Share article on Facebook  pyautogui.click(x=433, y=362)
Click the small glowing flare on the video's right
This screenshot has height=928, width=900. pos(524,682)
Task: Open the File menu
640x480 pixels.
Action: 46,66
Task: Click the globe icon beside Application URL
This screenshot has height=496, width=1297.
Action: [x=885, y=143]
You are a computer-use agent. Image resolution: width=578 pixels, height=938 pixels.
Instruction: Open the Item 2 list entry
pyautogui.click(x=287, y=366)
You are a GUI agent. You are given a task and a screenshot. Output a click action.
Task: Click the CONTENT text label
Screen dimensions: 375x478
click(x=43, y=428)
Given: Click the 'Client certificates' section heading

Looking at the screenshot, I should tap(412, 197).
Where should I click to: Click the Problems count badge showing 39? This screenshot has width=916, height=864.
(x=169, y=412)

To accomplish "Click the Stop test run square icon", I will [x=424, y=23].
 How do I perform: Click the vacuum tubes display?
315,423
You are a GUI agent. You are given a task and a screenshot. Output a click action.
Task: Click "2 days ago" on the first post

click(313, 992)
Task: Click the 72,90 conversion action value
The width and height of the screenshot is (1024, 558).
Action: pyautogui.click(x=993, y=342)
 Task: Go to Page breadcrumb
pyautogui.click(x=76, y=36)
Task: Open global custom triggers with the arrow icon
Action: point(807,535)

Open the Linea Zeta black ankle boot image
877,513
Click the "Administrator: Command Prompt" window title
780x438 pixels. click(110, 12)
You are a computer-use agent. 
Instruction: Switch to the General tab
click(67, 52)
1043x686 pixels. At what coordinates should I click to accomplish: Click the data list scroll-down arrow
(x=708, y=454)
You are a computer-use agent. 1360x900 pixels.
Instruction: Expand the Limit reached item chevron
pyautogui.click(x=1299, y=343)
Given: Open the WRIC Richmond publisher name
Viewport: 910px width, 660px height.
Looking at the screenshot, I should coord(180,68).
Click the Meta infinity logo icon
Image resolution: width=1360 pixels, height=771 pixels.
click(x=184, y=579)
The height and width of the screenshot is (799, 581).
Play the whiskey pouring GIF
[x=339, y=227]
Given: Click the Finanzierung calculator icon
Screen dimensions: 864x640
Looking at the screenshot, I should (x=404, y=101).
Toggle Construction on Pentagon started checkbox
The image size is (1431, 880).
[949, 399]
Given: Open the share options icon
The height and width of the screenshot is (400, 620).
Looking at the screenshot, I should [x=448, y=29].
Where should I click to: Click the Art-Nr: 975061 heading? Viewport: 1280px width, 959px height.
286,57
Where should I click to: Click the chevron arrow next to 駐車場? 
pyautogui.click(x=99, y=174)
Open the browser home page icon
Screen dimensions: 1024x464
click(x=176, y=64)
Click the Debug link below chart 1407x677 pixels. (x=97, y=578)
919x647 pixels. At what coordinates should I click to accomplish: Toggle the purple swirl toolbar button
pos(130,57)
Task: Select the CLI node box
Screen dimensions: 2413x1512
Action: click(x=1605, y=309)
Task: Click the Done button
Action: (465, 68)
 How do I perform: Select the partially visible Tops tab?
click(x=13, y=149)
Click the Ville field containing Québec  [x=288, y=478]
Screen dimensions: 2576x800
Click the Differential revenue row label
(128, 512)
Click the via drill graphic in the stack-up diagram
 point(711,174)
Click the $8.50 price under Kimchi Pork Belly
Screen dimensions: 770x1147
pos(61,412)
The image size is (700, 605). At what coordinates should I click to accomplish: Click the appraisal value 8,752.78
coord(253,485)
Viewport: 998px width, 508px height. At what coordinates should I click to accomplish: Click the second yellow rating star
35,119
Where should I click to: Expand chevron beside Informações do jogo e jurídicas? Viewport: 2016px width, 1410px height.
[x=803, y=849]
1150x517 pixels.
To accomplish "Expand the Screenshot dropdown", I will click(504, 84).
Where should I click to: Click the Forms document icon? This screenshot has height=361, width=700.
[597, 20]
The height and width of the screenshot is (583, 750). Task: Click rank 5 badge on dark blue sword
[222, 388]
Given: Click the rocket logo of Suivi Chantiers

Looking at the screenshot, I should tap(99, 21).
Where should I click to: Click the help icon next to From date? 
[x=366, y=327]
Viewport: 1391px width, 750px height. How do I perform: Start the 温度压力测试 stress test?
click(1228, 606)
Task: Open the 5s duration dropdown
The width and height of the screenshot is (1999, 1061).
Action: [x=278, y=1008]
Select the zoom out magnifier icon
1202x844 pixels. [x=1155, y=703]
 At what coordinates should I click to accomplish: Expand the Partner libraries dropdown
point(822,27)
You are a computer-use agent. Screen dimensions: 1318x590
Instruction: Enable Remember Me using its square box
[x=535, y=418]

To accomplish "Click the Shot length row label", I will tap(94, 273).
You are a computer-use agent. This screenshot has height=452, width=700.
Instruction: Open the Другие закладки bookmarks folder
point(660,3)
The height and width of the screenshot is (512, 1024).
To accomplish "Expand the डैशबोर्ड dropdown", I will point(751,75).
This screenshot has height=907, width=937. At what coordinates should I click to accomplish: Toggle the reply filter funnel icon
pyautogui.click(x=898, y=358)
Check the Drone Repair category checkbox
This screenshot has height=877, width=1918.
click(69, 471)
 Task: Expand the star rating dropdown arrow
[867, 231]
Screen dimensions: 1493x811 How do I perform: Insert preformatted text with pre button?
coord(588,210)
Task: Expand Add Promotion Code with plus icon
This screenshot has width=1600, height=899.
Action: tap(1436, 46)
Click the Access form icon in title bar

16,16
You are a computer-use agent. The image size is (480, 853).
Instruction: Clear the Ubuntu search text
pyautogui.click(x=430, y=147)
◇ ◇ ◇ ◇ ◇ ◇ ◇
[PROBLEM TO SOLVE] All entries above are to be reproduced exactly.

[ANSWER BOX]
Share article on Facebook  pyautogui.click(x=433, y=362)
Click the small glowing flare on the video's right
This screenshot has height=928, width=900. pos(524,682)
Task: Open the File menu
640x480 pixels.
Action: 46,66
Task: Click the globe icon beside Application URL
This screenshot has height=496, width=1297.
Action: [x=885, y=143]
You are a computer-use agent. Image resolution: width=578 pixels, height=938 pixels.
Instruction: Open the Item 2 list entry
pyautogui.click(x=287, y=366)
You are a GUI agent. You are given a task and a screenshot. Output a click action.
Task: Click the CONTENT text label
Screen dimensions: 375x478
click(x=43, y=428)
Given: Click the 'Client certificates' section heading

Looking at the screenshot, I should tap(412, 197).
Where should I click to: Click the Problems count badge showing 39? This screenshot has width=916, height=864.
(x=169, y=412)

To accomplish "Click the Stop test run square icon", I will [x=424, y=23].
 How do I perform: Click the vacuum tubes display?
315,423
You are a GUI agent. You are given a task and a screenshot. Output a click action.
Task: Click "2 days ago" on the first post

click(313, 992)
Task: Click the 72,90 conversion action value
The width and height of the screenshot is (1024, 558).
Action: pyautogui.click(x=993, y=342)
 Task: Go to Page breadcrumb
pyautogui.click(x=76, y=36)
Task: Open global custom triggers with the arrow icon
Action: point(807,535)

Open the Linea Zeta black ankle boot image
877,513
Click the "Administrator: Command Prompt" window title
780x438 pixels. click(110, 12)
You are a computer-use agent. 
Instruction: Switch to the General tab
click(67, 52)
1043x686 pixels. At what coordinates should I click to accomplish: Click the data list scroll-down arrow
(x=708, y=454)
You are a computer-use agent. 1360x900 pixels.
Instruction: Expand the Limit reached item chevron
pyautogui.click(x=1299, y=343)
Given: Open the WRIC Richmond publisher name
Viewport: 910px width, 660px height.
Looking at the screenshot, I should coord(180,68).
Click the Meta infinity logo icon
Image resolution: width=1360 pixels, height=771 pixels.
click(x=184, y=579)
The height and width of the screenshot is (799, 581).
Play the whiskey pouring GIF
[x=339, y=227]
Given: Click the Finanzierung calculator icon
Screen dimensions: 864x640
Looking at the screenshot, I should (x=404, y=101).
Toggle Construction on Pentagon started checkbox
The image size is (1431, 880).
[949, 399]
Given: Open the share options icon
The height and width of the screenshot is (400, 620).
Looking at the screenshot, I should [x=448, y=29].
Where should I click to: Click the Art-Nr: 975061 heading? Viewport: 1280px width, 959px height.
286,57
Where should I click to: Click the chevron arrow next to 駐車場? 
pyautogui.click(x=99, y=174)
Open the browser home page icon
Screen dimensions: 1024x464
click(x=176, y=64)
Click the Debug link below chart 1407x677 pixels. (x=97, y=578)
919x647 pixels. At what coordinates should I click to accomplish: Toggle the purple swirl toolbar button
pos(130,57)
Task: Select the CLI node box
Screen dimensions: 2413x1512
Action: click(x=1605, y=309)
Task: Click the Done button
Action: (465, 68)
 How do I perform: Select the partially visible Tops tab?
click(x=13, y=149)
Click the Ville field containing Québec  [x=288, y=478]
Screen dimensions: 2576x800
Click the Differential revenue row label
(128, 512)
Click the via drill graphic in the stack-up diagram
 point(711,174)
Click the $8.50 price under Kimchi Pork Belly
Screen dimensions: 770x1147
pos(61,412)
The image size is (700, 605). At what coordinates should I click to accomplish: Click the appraisal value 8,752.78
coord(253,485)
Viewport: 998px width, 508px height. At what coordinates should I click to accomplish: Click the second yellow rating star
35,119
Where should I click to: Expand chevron beside Informações do jogo e jurídicas? Viewport: 2016px width, 1410px height.
[x=803, y=849]
1150x517 pixels.
To accomplish "Expand the Screenshot dropdown", I will click(504, 84).
Where should I click to: Click the Forms document icon? This screenshot has height=361, width=700.
[597, 20]
The height and width of the screenshot is (583, 750). Task: Click rank 5 badge on dark blue sword
[222, 388]
Given: Click the rocket logo of Suivi Chantiers

Looking at the screenshot, I should tap(99, 21).
Where should I click to: Click the help icon next to From date? 
[x=366, y=327]
Viewport: 1391px width, 750px height. How do I perform: Start the 温度压力测试 stress test?
click(1228, 606)
Task: Open the 5s duration dropdown
The width and height of the screenshot is (1999, 1061).
Action: [x=278, y=1008]
Select the zoom out magnifier icon
1202x844 pixels. [x=1155, y=703]
 At what coordinates should I click to accomplish: Expand the Partner libraries dropdown
point(822,27)
You are a computer-use agent. Screen dimensions: 1318x590
Instruction: Enable Remember Me using its square box
[x=535, y=418]

To accomplish "Click the Shot length row label", I will tap(94, 273).
You are a computer-use agent. This screenshot has height=452, width=700.
Instruction: Open the Другие закладки bookmarks folder
point(660,3)
The height and width of the screenshot is (512, 1024).
To accomplish "Expand the डैशबोर्ड dropdown", I will point(751,75).
This screenshot has height=907, width=937. At what coordinates should I click to accomplish: Toggle the reply filter funnel icon
pyautogui.click(x=898, y=358)
Check the Drone Repair category checkbox
This screenshot has height=877, width=1918.
click(69, 471)
 Task: Expand the star rating dropdown arrow
[867, 231]
Screen dimensions: 1493x811 How do I perform: Insert preformatted text with pre button?
coord(588,210)
Task: Expand Add Promotion Code with plus icon
This screenshot has width=1600, height=899.
Action: tap(1436, 46)
Click the Access form icon in title bar

16,16
You are a computer-use agent. The image size is (480, 853).
Instruction: Clear the Ubuntu search text
pyautogui.click(x=430, y=147)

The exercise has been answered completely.